Todos os dias, independente das condições climáticas, uma cachorra deixava o conforto de casa para esperar a tutora, Lesley, na volta do trabalho. Ela se tornou tão conhecida que, quando subiu para o céu dos cachorros, praticamente toda a população da cidade fez questão de celebrar a vida desta peluda.
Coley, uma border collie que morou a vida inteira no País de Gales, uma das nações que compõem o Reino Unido, demonstrou a sua lealdade durante os 11 anos de convivência com a família Owen. Dócil e carinhosa, ela também fazia sucesso entre os alunos da escola de Ammanford, uma pequena cidade de apenas 7.500 habitantes.
A história de Coley
A border collie foi um presente de aniversário para Phil Owen, o marido de Lesley, que adquiriu a cachorra. A grande paixão, no entanto, sempre foi a melhor amiga, a quem Coley dedicou lealdade incondicional.
A peluda acostumou-se a sair diariamente de casa, com Phil, para esperar a tutora em um banco no ponto de ônibus em Penybanc, o bairro tranquilo em que a família mora. Ela sabia o horário exato do reencontro e nada a convencia de percorrer o curto trajeto para aguardar a volta de Lesley.

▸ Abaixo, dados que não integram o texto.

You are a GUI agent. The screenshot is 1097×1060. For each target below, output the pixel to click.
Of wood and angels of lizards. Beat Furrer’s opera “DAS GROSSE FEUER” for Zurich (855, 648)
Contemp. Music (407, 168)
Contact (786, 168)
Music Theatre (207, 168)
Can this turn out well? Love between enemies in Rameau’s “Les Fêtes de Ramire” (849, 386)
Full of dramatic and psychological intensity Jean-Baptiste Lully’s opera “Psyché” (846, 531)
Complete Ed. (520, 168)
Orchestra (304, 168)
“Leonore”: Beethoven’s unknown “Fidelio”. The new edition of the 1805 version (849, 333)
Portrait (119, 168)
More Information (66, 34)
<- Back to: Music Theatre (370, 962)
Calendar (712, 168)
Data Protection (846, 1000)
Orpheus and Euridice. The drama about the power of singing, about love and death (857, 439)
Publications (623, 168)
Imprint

O tempo em Ammanford é bastante instável. As nevascas no inverno são praticamente diárias e, mesmo no verão, a temperatura no cair da tarde fica em torno de 18°C. As chuvas são igualmente constantes, especialmente de março a dezembro.
Mesmo assim, Coley nunca faltou ao encontro diário com Lesley. À reportagem do Wales Online, Phil contou que a cachorra começava a ficar inquieta por volta das 16h. Pouco depois, pegava a guia e sentava-se à porta, pronta para seguir para o ponto de ônibus.
A border collie acabou se tornando uma referência no bairro. As crianças, ao saírem da escola, faziam questão de passar pelo banco para brincar alguns minutos com Coley. Mesmo as que usam transporte escolar festejavam a presença da peluda, “conversando” com ela enquanto os condutores tentavam, sem muito sucesso, fazer os estudantes ficarem sentados em seus bancos.
Até mesmo os motoristas de táxi conheciam a história da border collie. Os endereços da avenida que corta o bairro eram conhecidos como “antes ou depois do banco da Coley”. Os carros passavam buzinando para cumprimentar a cachorra.
Apesar da lendária pontualidade britânica, Lesley não tem um horário fixo para chegar em casa. Ela deixa o trabalho entre 17h e 18h, mas Coley nunca pareceu se importar. Mesmo com chuva, frio ou escuridão (no inverno, o sol se põe por volta das 16h30mim no País de Gales), ela sempre se manteve firme, esperando a tutora.
A morte e as homenagens
Em julho, em pleno verão, chegou a hora de Coley se despedir definitivamente da família. Ela tinha 11 anos. Certa tarde, a border collie não apareceu no ponto de ônibus. Todos os vizinhos ficaram imediatamente alarmados.
A presença de Coley era, de certa forma, uma garantia de conforto e segurança para todos que a conheciam. Mesmo sob péssimas condições climáticas, vê-la esperando a tutora era uma forma de reconforto, uma prova de amizade incondicional e desinteressada.
A notícia surpreendeu a todos. As crianças da escola ficaram inconformadas. Pedestres e motoristas interromperam seus trajetos para tentar entender a ausência de Coley.
Um menino de oito anos, após saber da morte da border collie quando estava saindo da escola, pediu à mãe para ir até a floricultura – e mostrou o dinheiro que tinha no bolso. Ele comprou um pequeno buquê e depositou-o no “banco da Coley”.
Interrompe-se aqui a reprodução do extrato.